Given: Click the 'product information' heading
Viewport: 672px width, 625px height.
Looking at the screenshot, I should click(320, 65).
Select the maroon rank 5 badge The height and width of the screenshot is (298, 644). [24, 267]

---

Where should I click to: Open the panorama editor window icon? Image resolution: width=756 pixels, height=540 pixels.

--

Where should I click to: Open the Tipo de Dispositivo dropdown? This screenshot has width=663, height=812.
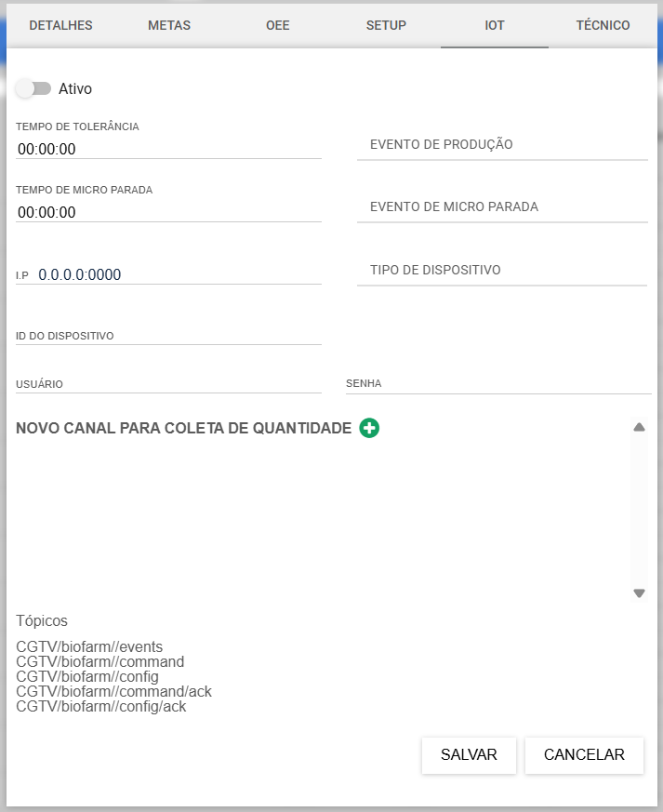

EXERCISE DETAILS: Look above for the line containing "Given: Click the". Output from there through the line containing "Select the maroon", exactly and inclusively.

ANSWER BOX:
Given: Click the 'product information' heading
Viewport: 672px width, 625px height.
Looking at the screenshot, I should click(320, 65).
Select the maroon rank 5 badge The height and width of the screenshot is (298, 644). [24, 267]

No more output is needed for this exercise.